The New York Times ran an interesting op-ed yesterday from Tom Loveless and Michael Petrilli called "Smart Child Left Behind." It made the point that many Gifted Exchange readers have made in recent years: that No Child Left Behind is a wash at best for top achieving kids. This has the advantage (if you wish to look at it that way) of narrowing the achievement gap, though it's not clear that should be our top national educational goal.
What makes it more timely is that apparently the Center on Education Policy released a study finding that more students were making it to the "advanced" level on state NCLB tests (from the proficient level), thus indicating that top students were doing great too. But Loveless and Petrilli claim that these are simply small incremental gains, and that other tests (like the NAEP) don't show much upward movement. And, of course, we've pointed out here on Gifted Exchange that on international comparisons, the top 10% of US students would be considered middle-of-the-pack in countries such as Finland and South Korea. NCLB has not changed that.
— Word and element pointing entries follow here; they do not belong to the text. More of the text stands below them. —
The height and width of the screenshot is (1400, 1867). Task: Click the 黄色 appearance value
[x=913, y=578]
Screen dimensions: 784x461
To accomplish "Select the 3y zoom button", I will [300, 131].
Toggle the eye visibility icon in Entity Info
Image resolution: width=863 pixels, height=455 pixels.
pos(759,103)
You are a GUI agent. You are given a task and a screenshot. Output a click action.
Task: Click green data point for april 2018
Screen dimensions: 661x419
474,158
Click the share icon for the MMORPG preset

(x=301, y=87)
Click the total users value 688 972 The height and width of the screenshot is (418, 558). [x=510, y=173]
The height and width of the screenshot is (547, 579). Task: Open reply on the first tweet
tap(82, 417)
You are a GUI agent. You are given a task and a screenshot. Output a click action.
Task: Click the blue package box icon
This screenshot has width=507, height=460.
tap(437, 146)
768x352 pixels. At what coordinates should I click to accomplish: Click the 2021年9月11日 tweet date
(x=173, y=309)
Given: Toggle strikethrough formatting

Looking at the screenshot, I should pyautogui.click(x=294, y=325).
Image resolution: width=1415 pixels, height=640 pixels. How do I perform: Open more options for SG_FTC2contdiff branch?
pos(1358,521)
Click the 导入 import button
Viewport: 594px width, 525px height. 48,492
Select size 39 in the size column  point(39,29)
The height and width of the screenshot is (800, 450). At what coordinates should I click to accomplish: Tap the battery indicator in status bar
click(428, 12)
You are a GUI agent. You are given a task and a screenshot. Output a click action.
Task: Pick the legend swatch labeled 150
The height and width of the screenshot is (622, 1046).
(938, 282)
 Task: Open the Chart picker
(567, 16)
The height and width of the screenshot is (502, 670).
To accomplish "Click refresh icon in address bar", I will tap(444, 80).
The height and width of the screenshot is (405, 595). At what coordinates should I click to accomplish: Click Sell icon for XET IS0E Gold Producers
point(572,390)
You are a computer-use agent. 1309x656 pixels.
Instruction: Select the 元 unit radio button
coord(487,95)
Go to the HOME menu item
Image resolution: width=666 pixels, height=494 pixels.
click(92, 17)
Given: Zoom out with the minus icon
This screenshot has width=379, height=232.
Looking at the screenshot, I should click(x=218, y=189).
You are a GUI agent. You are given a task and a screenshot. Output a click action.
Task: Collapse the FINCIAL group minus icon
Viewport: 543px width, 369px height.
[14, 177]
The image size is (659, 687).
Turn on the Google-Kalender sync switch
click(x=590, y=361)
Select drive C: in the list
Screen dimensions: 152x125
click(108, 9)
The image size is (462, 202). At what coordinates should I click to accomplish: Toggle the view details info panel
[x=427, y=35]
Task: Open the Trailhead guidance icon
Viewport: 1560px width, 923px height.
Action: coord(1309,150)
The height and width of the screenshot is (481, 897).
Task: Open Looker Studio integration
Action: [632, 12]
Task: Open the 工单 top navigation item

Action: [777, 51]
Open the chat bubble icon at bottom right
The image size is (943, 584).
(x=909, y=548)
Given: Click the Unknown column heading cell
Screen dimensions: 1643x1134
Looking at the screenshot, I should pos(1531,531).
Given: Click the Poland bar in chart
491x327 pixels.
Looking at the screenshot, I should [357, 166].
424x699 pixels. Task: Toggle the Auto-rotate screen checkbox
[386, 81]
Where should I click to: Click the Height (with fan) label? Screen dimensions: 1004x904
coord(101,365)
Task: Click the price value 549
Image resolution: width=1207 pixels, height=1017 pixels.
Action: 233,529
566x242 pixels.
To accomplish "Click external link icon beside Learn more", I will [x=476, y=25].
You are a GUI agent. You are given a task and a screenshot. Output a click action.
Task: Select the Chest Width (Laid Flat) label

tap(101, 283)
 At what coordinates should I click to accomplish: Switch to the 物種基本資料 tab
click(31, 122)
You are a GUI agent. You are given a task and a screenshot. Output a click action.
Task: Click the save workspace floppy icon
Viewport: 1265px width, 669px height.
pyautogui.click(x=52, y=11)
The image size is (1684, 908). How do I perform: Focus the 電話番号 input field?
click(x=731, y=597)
As I've written before, I think the aims of No Child Left Behind are good. There needs to be accountability in schools, and the law is an improvement on having no accountability. What we need now is to stop using all these state tests -- some of which seem to declare you proficient if you can write your name -- and instead create a common, benchmarked national one, or use one that already exists for international comparisons. Our goal should not only be to raise achievement among kids most at risk of being left behind, but to have the top 10% of American students be the top 10% in the world. We are no where near that now, NCLB or no.